String work as a sequence of characters like list

animal = 'tiger'
animal[3]   # 3th character

'e'

len(animal)

5

animal[-1]  # last character

'r'

Access characters of string through slice operator like list

animal[1:3] # ig
animal[:3]  # tig
animal[1:]  # iger
animal[:]   # tiger

'tiger'

Scan through all characters of a string

for l in animal:
    print(l)

t i g e r

Basic functions on string

animal = 'elephant'
animal.count('e')

2

animal.find('e')

0

animal.upper()

'ELEPHANT'

'ELEPHANT'.lower()

'elephant'

animal.replace('e', 'a')

'alaphant'

animal = '  elephant '
animal.strip()

'elephant'

3.5 Tuple

tup = ('one', 1)  #2-tuple
tup

('one', 1)

tup = ('John', 25, 180)  #3-tuple
tup

('John', 25, 180)

tup[0]

'John'

tup[2]

180

len(tup)

3

# del tup[1] -> error
# tup[1] = 26 -> error
for item in tup:
    print(item)

John 25 180

3.6 Dictionary

Dictionary in Python is a datatype that maps hashable values to objects. Dictionary works as hashtable as in other language.

Creating dictionary

my_dict = {'one': 1, 'two': 2, 'three': 3}
my_dict

{'one': 1, 'three': 3, 'two': 2}

another_dict = {1: 'one', 2: 'two', 3: 'three', 3.14: 'pi'}
another_dict

{1: 'one', 2: 'two', 3: 'three', 3.14: 'pi'}

my_dict = dict(one=1, two=2, three=3)
my_dict

{'one': 1, 'three': 3, 'two': 2}

my_dict = dict({'one': 1, 'two': 2, 'three': 3})
my_dict

{'one': 1, 'three': 3, 'two': 2}

my_dict = dict([('one', 1), ('two', 2), ('three', 3)])
my_dict

{'one': 1, 'three': 3, 'two': 2}

Accessing dictionary values

my_dict['one']
1
'three' in my_dict
True
'four' in my_dict
False
len(my_dict)
3

Changing dictionary

my_dict['one'] = 'ichi'
my_dict
{'one': 'ichi', 'three': 3, 'two': 2}
my_dict['four'] = 4
my_dict
{'four': 4, 'one': 'ichi', 'three': 3, 'two': 2}
del my_dict['two']
my_dict
{'four': 4, 'one': 'ichi', 'three': 3}

Iterating in dictionary

for k in my_dict:
    print(k + ': ' + str(my_dict[k]))

> [SOURCE EXCERPT]:
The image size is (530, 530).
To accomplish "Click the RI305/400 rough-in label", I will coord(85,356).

> [EXERCISE DIRECTIONS]: Reproduce verbatim the part of the Python data types tutorial between "# del tup[1]" and "in other language.", inclusive.

> [TASK RESPONSE]:
# del tup[1] -> error
# tup[1] = 26 -> error
for item in tup:
    print(item)

John 25 180

3.6 Dictionary

Dictionary in Python is a datatype that maps hashable values to objects. Dictionary works as hashtable as in other language.